Problem requirements:
Tell how many lines in the data below contain "agent", using one number as the whole reply.

Stored records:
>>
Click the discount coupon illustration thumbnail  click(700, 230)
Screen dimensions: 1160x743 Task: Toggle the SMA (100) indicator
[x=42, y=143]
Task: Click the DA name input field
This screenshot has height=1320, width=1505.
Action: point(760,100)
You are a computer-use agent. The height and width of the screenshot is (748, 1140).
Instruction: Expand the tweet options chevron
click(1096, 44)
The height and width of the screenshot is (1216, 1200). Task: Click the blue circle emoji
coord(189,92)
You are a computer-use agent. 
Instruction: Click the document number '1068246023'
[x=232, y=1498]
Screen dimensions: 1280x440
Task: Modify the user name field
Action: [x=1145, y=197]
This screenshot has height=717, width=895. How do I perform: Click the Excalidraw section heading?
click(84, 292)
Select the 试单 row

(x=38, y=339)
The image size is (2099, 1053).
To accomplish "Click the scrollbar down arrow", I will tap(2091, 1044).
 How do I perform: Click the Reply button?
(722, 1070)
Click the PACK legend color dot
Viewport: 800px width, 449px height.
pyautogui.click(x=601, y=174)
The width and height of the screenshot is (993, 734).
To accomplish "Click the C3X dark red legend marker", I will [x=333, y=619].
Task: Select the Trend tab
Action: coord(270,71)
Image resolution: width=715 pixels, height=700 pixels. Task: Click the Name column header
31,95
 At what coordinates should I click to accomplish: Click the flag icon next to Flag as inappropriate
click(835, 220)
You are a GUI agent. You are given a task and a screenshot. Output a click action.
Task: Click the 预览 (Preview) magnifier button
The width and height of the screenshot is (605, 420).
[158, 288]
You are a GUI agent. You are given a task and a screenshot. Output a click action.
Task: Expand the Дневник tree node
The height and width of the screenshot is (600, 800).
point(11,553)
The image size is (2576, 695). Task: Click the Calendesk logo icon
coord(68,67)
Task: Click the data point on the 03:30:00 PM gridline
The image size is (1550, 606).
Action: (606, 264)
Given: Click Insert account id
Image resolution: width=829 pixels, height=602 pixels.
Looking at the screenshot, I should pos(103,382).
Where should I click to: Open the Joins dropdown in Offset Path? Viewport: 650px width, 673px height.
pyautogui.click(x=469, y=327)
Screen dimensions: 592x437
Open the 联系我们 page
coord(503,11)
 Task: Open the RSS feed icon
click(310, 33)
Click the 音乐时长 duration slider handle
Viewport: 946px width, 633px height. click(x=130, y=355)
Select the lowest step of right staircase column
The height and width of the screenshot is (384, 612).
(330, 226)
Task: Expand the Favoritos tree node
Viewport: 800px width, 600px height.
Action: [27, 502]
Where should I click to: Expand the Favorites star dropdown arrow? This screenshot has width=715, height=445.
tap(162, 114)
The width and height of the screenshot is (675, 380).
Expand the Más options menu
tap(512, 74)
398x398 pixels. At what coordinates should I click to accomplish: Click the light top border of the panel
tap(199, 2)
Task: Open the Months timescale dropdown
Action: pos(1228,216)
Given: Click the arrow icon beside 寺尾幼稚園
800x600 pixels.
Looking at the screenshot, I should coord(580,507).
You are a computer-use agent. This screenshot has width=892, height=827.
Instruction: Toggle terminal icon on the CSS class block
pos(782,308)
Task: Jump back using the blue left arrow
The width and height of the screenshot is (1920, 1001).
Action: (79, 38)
<<
Written answer:
5